Il reste difficile de ne pas être séduit, admiratif de Paul Auster, par l’Amérique new-yorkaise démocrate, ouverte, cultivée (et francophile !) qu’il incarne, sa femme et sa fille Sophie parfaites, aussi belles qu’intelligentes (citons cette description de sa femme Siri Hustvedt, également écrivain, souvent lue, du reste, parce qu’elle est la « femme de »…, qu’il faisait dans « Léviathan » -au cours du vernissage d’une exposition de Maria Turner alias Sophie Calle- : « Iris se trouvait auprès de lui et, après que nous nous fûmes salués, il me présenta à elle. En me fiant à son apparence, je supposai qu’elle était mannequin – une erreur que la plupart des gens font encore en la voyant pour la première fois. Iris avait alors à peine 24 ans, une présence blonde éblouissante, un mètre quatre-vingts, un ravissant visage scandinave et les yeux bleus les plus profonds, les plus joyeux qu’on puisse trouver entre le ciel et l’enfer. Comment aurais-je pu deviner qu’elle était licenciée de littérature anglaise à l’université de Columbia ? Comment aurais-je su qu’elle avait lu plus de livres que moi et s’apprêtait à entreprendre une thèse de 600 pages sur l’œuvre de Charles Dickens. »), par ses propos précis, jamais manichéens et sa modestie.
Dans le cadre de l’émission « La grande librairie » (France 5), quelques figures emblématique de la nouvelle génération d’auteurs américains tels que Jonathan Safran Foer et Rick Moody ont expliqué l’influence qu’avait eu leur « voisin » de Brooklyn sur leur propre œuvre.

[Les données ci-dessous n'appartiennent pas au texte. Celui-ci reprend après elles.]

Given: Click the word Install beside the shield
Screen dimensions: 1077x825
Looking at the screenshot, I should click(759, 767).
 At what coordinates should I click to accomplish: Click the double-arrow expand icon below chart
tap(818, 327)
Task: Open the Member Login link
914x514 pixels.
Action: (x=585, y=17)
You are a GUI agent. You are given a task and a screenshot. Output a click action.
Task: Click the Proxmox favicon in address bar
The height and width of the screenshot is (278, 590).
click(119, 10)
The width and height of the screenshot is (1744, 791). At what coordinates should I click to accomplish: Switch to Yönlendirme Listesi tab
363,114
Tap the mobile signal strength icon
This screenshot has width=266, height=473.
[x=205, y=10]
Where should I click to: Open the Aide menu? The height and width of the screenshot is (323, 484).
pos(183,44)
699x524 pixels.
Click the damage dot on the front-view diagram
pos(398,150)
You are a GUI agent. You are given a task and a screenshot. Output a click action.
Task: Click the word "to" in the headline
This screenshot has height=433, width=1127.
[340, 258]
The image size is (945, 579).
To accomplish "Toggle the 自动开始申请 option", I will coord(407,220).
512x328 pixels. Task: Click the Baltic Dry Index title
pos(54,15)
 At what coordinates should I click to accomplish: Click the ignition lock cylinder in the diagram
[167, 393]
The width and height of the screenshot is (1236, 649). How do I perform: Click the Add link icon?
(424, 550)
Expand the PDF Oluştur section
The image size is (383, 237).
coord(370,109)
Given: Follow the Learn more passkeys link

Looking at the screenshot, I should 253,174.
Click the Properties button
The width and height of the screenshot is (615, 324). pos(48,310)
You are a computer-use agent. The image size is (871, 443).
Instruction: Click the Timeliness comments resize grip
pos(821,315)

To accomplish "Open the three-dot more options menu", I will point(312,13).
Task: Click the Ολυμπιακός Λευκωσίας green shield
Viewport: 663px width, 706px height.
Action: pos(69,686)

L’auteur de « Extrêmement fort et incroyablement près » a notamment pointé que Paul Auster, non enseigné au lycée mais lu de bouche à oreille entre lycéens, « a rappelé aux lecteurs tout ce qui est possible de faire dans un roman, à l’image d’un Italo Calvino et Gabriel Garcia Marquez.« . Et d’ajouter: « Il a transformé la littérature de genre en appliquant des standards très littéraires aux histoires à suspense (ce que font aujourd’hui des auteurs comme Jonathan Lethem ou Michael Chabon) ».«
Jonathan Safran Foer remarque aussi ce paradoxe : « C’est un romancier profondément américain mais qui écrit comme un européen. Les écrivains américains partent souvent d’histoires familiales et en font de très gros livres, les écrivains européens choisissent souvent des thèmes existentialistes et en font des livres très courts. Paul Auster s’oriente sur des sujets à valeur extrêmement symbolique et extrait de ceux-ci la version la plus concentrée possible. »
Rick Moody plébiscite, lui « sa voix digne des grands écrivains juifs de New York comme Philip Roth mêlé à des influences plus expérimentales comme Beckett, Robert Pinget ou Roland Barthes, saupoudré d’une dose de roman criminel, noir, ce qui donne un style très singulier marqué par un étrange mélange d’inspirations. »
On pourra malgré tout ne pas être adepte de ses romans si l’on ne partage pas ses obsessions littéraires (récurrentes dans tous ses livres) ou son univers parfois un peu trop fantasque ou surréaliste quand il ne sombre pas dans des digressions/tribulations aussi saugrenues que ridicules… (ce qui peut aussi constituer tout son charme pour ses afficionados).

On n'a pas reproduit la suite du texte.